Yeah, I missed out on all the Glibs talk this last weekend.  That said, if anyone in a position of governmental power in the US is keen on following timeframes they came up w—why are you laughing?  Oh, right.  Well, I’m still hopeful some of us will see businesses opening back up soon.  To that end, I don’t think I’m gonna have a lot merry, whimsical news to share, but, let’s get it on:


OK, I sort of find this whimsical.

Faygos up!  Realize this:  The Atlantic is now impressed with Juggalos.  Mmm-hmm…
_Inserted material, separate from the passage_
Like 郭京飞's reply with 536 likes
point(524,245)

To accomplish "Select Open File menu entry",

Paging straffinrun (warning: music auto-play).  I can’t do any kind of drawing art, so, I find it online.  Check out his other vids, as he has a few examples of this devil’s trickery skill.
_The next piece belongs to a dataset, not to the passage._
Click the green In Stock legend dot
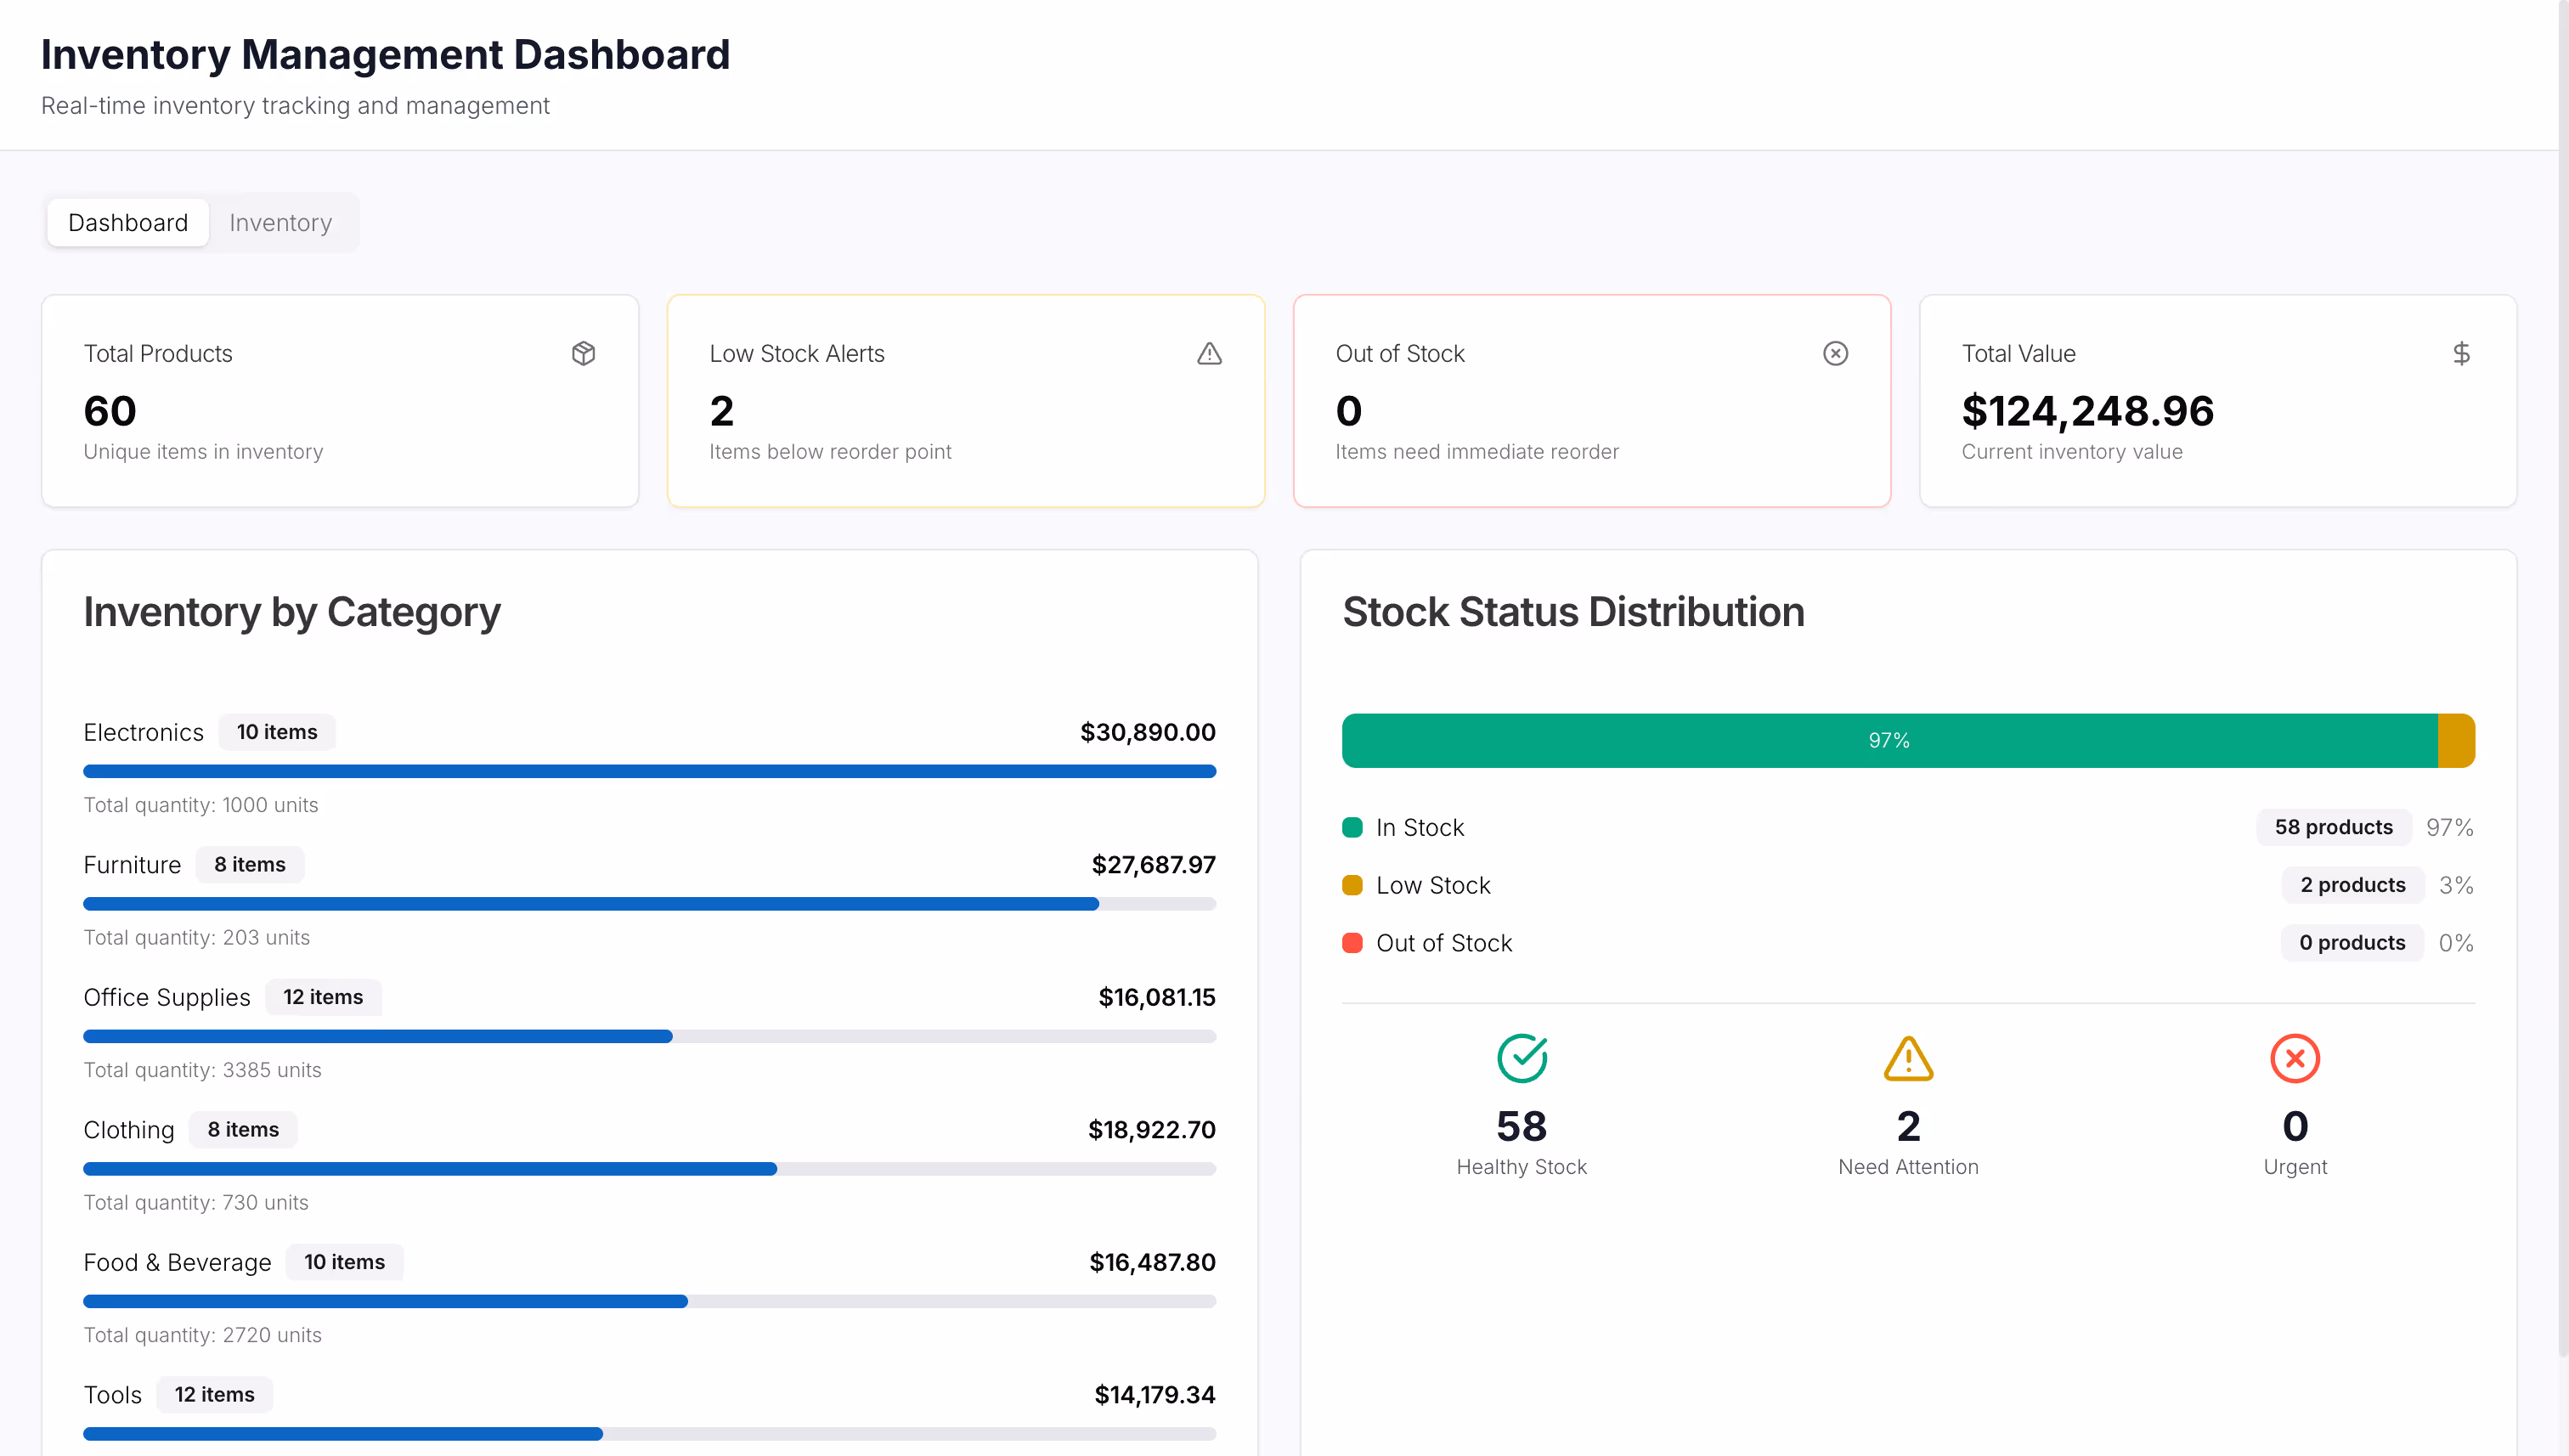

Here’s a little nighttime story for ya.  Just read up before you go to sleep.  Or, the doctor’s office…

You want a snow-boarding cat, you get a snow-boarding cat.  No, it’s pretty straight-forward.
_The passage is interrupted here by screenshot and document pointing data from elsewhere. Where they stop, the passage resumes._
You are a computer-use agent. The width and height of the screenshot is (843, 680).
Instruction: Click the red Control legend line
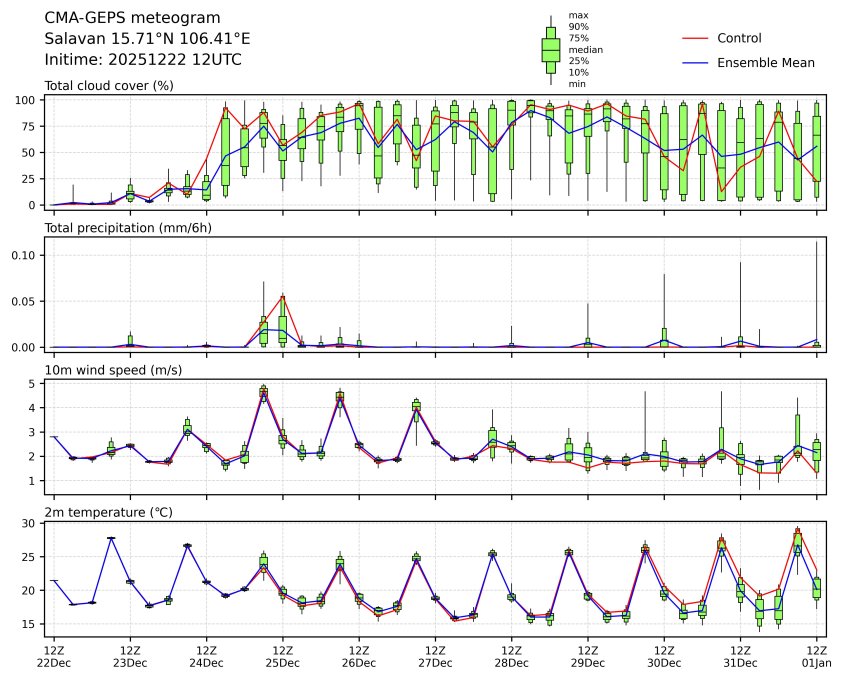[x=695, y=38]
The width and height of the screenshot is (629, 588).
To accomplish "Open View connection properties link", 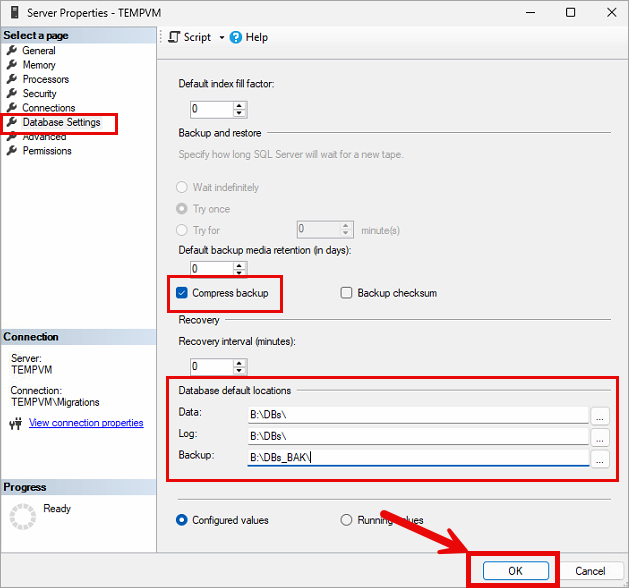I will click(x=86, y=423).
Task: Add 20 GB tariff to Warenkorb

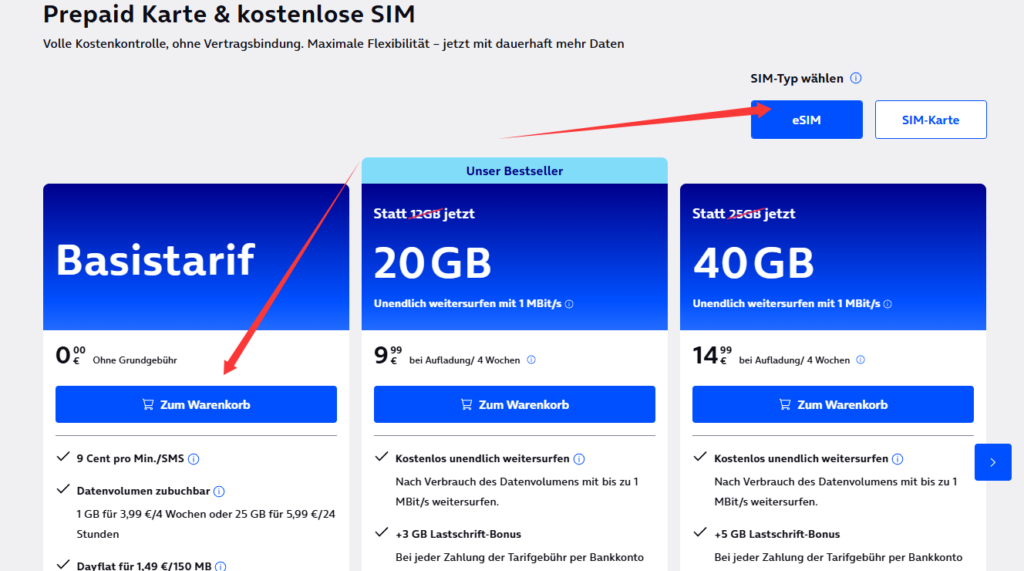Action: 514,405
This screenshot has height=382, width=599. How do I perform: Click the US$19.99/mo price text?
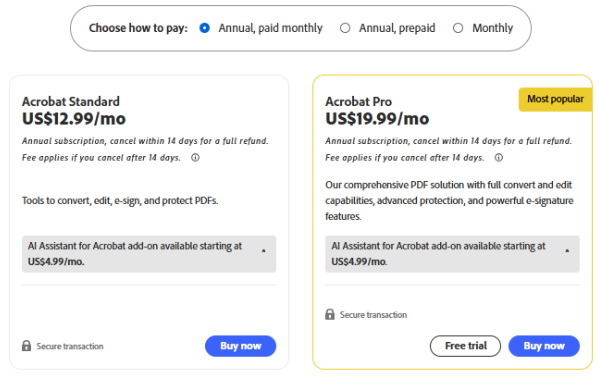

The follow-up on that sand-in-the-playground crap I mentioned last week.  Yeah, it’s a bit old, but, you go, kids.

Got TrumpBucks?  Here’s a possible shopping list for you.

“We have to keep everybody safe.”   I guess those Amish should have just got a protective order—that should free the cops from this fakakta duty he’s claiming.

Oh, that Natty…  I bet you all remember your first naked, drunken funeral parlor romp, right?  (Note—I have never, ever been to NJ.)


Alright; I’m gonna quit while I’m ahead…  Breaking even.  OK, fine!–I’m just plain stopping here.  You can BYOM, if you require tunage.  I hope everyone is safe, healthy, and maintaining.  If not, I’m saying a little prayer for you, and will do what I can to help. Keep on keepin’ on.